# Nice sand - UK?



## ZeeDeveel (9 Jan 2022)

Went to Maidenhead Aquatics today and they literally didn't have any sand. None. It was all either coral sand or fine gravel. I couldn't believe it. All their demo tanks were full of this beautiful white powder sand and they didn't even seem to sell a single bag of decent sand. 

Anyway I've ordered 2 bags of sand so far online, one turned up and it was a really fine gravel. The other was advertised as white and turned up grey. 
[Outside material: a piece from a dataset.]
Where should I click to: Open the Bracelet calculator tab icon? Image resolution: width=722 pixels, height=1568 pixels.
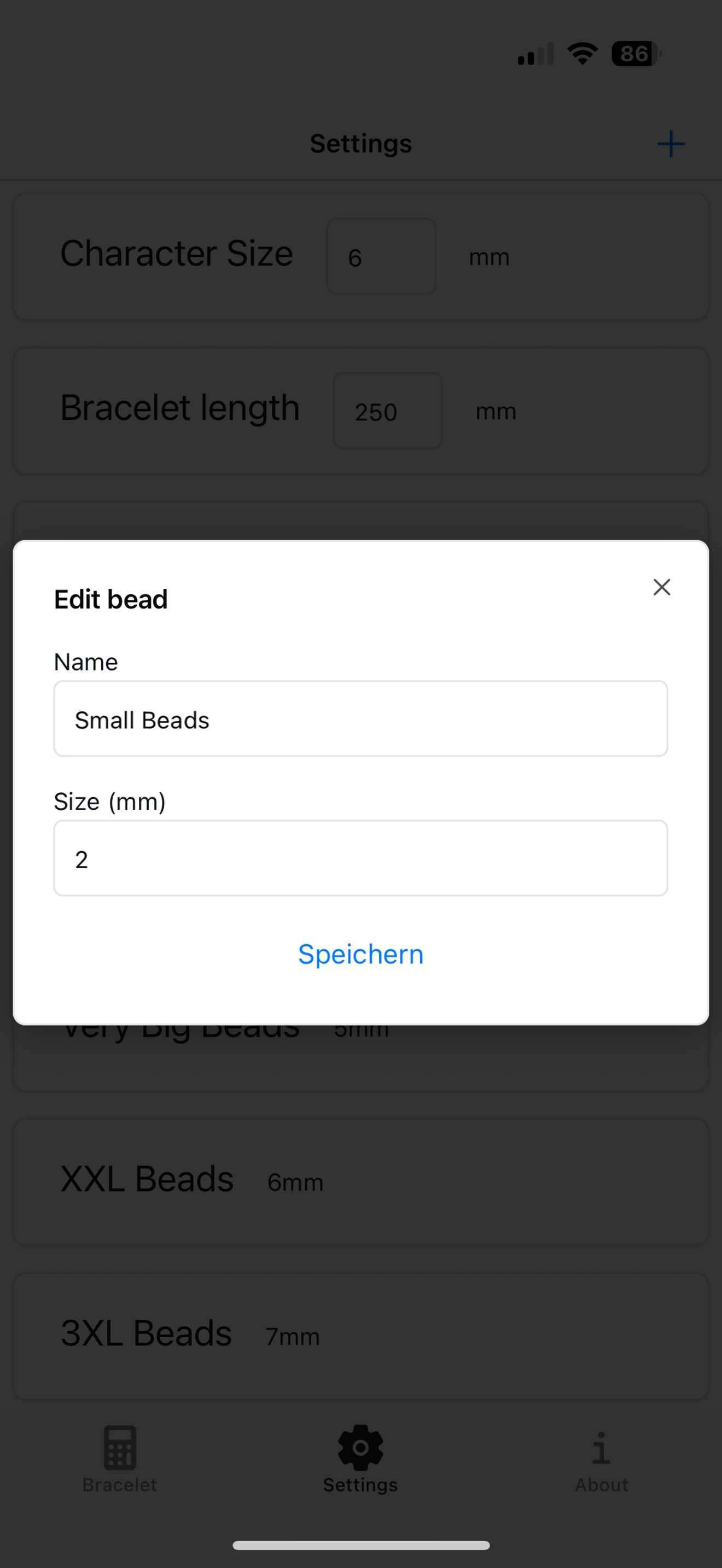pos(120,1447)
Can anyone please recommend a nice fine sand? Light coloured or white but not pure white. I only need about 2kg.

Thank you!


----------



## hypnogogia (9 Jan 2022)

JBL Sansibar White Substrate 5kg
					

White, fine substrate for Aquariums




					charterhouse-aquatics.com


----------



## ZeeDeveel (9 Jan 2022)

hypnogogia said:


> JBL Sansibar White Substrate 5kg
> 
> 
> White, fine substrate for Aquariums
> ...


Thank you, is it slightly off-white? Or pure white?


----------



## Jaseon (9 Jan 2022)

I was going to say River sand, but maybe not the colour you want.


----------



## AlecF (10 Jan 2022)

I have used aquasand and this Aquarium Sand 4kg 5kg 12.5kg 13kg 25kg Natural or White Fish Tank Substrate  | eBay. Both seem fine.


----------



## Wookii (10 Jan 2022)

ZeeDeveel said:


> Went to Maidenhead Aquatics today and they literally didn't have any sand. None. It was all either coral sand or fine gravel. I couldn't believe it. All their demo tanks were full of this beautiful white powder sand and they didn't even seem to sell a single bag of decent sand.
> 
> Anyway I've ordered 2 bags of sand so far online, one turned up and it was a really fine gravel. The other was advertised as white and turned up grey.
> 
> ...



I went through a similar decision making process - though perhaps not the same colour shade you are looking for - but you may find this thread has some useful input:









						Sand substrate recommendations . . .
					

I'm in the process of testing out some different sands when I come to rescape my tank later in the year.  I currently have samples of:   Unipac Aquarium Silica Sand Pool filter sand ADA La Plata sand   I've been using the La Plata in my current scape, and it is a nice varied grain sand, but very...



					www.ukaps.org


----------



## AlecF (10 Jan 2022)

And don't buy the white Roman sand, it's like sugar! No plant can root in it.


----------



## ZeeDeveel (10 Jan 2022)

AlecF said:


> And don't buy the white Roman sand, it's like sugar! No plant can root in it.


Is that because it's too dense?


----------



## AlecF (10 Jan 2022)

ZeeDeveel said:


> Is that because it's too dense?


It's just not like sand. It's granular and all I can say is just like sugar. It doesn't flatten well, is hideous to work with, and sickly to look at. It has none of the qualities of sand. I had to chuck it all out. One decision I made that I glad of is using "proper" simple sand in my community tank. The corys like it and it's quiet easy to replace, hoover off of, and holds plants reasonably well. I'll never make a perfect carpet of green so I personally don't like the look of the popular substrates that look like charcoal beads. Just saying. I got the aquasand on amazon.


----------



## ZeeDeveel (10 Jan 2022)

Thanks all I've ordered the Unipac Silver Sand


----------